- _Source_:
□ □ □ □ □ □ □
Class CBLOF<O extends NumberVector>

  • Type Parameters:
    O - the type of data objects handled by this algorithm
    All Implemented Interfaces:
    Algorithm, OutlierAlgorithm

    @Title("Discovering cluster-based local outliers")
    @Reference(authors="Z. He, X. Xu, S. Deng",
               title="Discovering cluster-based local outliers",
               booktitle="Pattern Recognition Letters 24(9-10)",
    public class CBLOF<O extends NumberVector>
    extends java.lang.Object
    implements OutlierAlgorithm
    Cluster-based local outlier factor (CBLOF).


    Z. He, X. Xu, S. Deng
    Discovering cluster-based local outliers
    Pattern Recognition Letters 24(9-10)

    Implementation note: this algorithm is hard to implement in a generic fashion, as to support arbitrary clustering algorithms and distances, because it is not trivial to ensure both the clustering algorithm and the outlier method use compatible data types and distances.

    Patrick Kostjens
    • Field Detail

      • LOG

        private static final Logging LOG
        The logger for this class.
      • alpha

        protected double alpha
        The ratio of the size that separates the large clusters from the small clusters. The clusters are ordered descending by size and are taken until the specified ratio of the data is included. For example: a ratio of 0.9 indicates that the large clusters should cover at least 90% of the data points.
      • beta

        protected double beta
        The minimal ratio between two consecutive clusters (when ordered descending by size) at which the boundary between the large and small clusters is set. For example: a ratio of 3 means that the clusters are separated between cluster i and (i+1) (where (i+1) is the first cluster smaller than i) when cluster i is at least 3 times bigger than (i+1).
    • Constructor Detail

      • CBLOF

        public CBLOF​(NumberVectorDistance<? super O> distance,
                     ClusteringAlgorithm<Clustering<MeanModel>> clusteringAlgorithm,
                     double alpha,
                     double beta)
        distance - the neighborhood distance function
        clusteringAlgorithm - the clustering algorithm
        alpha - the ratio of the data that should be included in the large clusters
        beta - the ratio of the sizes of the clusters at the boundary between the large and the small clusters
    • Method Detail

      • run

        public OutlierResult run​(Database database,
                                 Relation<O> relation)
□ □ □ □ □ □ □
- _Records provided_:
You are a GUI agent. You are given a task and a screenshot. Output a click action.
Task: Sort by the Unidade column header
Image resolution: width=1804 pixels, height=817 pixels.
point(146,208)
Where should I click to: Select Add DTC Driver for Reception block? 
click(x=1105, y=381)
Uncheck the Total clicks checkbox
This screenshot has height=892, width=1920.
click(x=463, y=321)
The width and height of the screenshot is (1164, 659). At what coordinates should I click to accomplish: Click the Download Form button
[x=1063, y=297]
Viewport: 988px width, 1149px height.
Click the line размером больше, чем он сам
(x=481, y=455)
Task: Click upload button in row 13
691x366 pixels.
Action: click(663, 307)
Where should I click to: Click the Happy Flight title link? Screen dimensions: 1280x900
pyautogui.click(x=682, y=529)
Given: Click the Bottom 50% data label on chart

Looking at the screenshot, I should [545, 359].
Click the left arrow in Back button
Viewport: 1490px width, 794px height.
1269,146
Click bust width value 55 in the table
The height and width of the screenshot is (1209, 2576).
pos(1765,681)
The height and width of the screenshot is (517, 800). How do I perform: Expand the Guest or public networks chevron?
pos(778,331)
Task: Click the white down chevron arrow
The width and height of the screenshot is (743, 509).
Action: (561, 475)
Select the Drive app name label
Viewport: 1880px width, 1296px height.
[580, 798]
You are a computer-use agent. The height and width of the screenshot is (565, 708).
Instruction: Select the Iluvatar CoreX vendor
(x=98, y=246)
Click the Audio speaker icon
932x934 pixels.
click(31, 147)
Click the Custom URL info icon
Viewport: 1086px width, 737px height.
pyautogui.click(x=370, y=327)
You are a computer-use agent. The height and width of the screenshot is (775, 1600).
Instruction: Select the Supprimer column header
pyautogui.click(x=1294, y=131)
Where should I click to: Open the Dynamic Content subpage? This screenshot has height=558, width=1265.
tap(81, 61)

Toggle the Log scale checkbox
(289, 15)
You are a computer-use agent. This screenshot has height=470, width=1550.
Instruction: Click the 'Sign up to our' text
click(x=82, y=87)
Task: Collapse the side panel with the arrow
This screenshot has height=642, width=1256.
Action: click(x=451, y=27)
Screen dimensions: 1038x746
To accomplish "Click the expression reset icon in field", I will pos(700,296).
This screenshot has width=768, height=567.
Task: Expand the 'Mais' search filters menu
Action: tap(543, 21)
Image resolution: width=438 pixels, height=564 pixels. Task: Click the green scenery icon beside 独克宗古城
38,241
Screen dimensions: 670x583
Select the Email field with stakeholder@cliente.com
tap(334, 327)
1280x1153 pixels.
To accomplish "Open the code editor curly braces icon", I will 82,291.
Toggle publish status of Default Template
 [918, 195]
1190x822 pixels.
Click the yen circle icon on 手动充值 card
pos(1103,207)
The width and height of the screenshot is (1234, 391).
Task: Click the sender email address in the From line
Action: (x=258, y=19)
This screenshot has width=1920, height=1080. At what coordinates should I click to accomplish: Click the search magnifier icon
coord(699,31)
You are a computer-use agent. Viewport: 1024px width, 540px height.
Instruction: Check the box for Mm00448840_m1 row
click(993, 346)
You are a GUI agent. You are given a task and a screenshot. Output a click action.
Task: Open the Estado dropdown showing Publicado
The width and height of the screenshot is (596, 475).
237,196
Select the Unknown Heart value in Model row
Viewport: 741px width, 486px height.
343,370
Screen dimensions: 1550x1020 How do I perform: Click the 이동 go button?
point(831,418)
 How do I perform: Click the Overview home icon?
□ □ □ □ □ □ □
- _Exercise requirements_:
[1] Using the CBLOF documentation, answer these:
(a) According to the alpha field, what does a ratio of 0.9 indicate?
(b) In which publication, with volume and issue, did "Discovering cluster-based local outliers" appear?
(c) What four parameters does the CBLOF constructor take?
[2] Write the next part of the CBLOF class documentation, starting after its final line.

- _Per-task outputs_:
[1]
(a) A ratio of 0.9 indicates that the large clusters should cover at least 90% of the data points.
(b) Pattern Recognition Letters 24(9-10).
(c) distance, clusteringAlgorithm, alpha, and beta.

[2]
        Run CBLOF.
        database - Database to run on
        relation - Relation to use for CBLOF computation
        Outlier result
      • getClusterBoundary

        private int getClusterBoundary​(Relation<O> relation,
                                       java.util.List<? extends Cluster<MeanModel>> clusters)
        Compute the boundary index separating the large cluster from the small cluster.
        relation - Data to process
        clusters - All clusters that were found
        Index of boundary between large and small cluster.
      • computeCBLOFs

        private void computeCBLOFs​(Relation<O> relation,
                                   WritableDoubleDataStore cblofs,
                                   DoubleMinMax cblofMinMax,
                                   java.util.List<? extends Cluster<MeanModel>> largeClusters,
                                   java.util.List<? extends Cluster<MeanModel>> smallClusters)
        Compute the CBLOF scores for all the data.
        relation - Data to process
        cblofs - CBLOF scores
        cblofMinMax - Minimum/maximum score tracker
        largeClusters - Large clusters output
        smallClusters - Small clusters output
      • getInputTypeRestriction

        public TypeInformation[] getInputTypeRestriction()
        Description copied from interface: Algorithm
        Get the input type restriction used for negotiating the data query.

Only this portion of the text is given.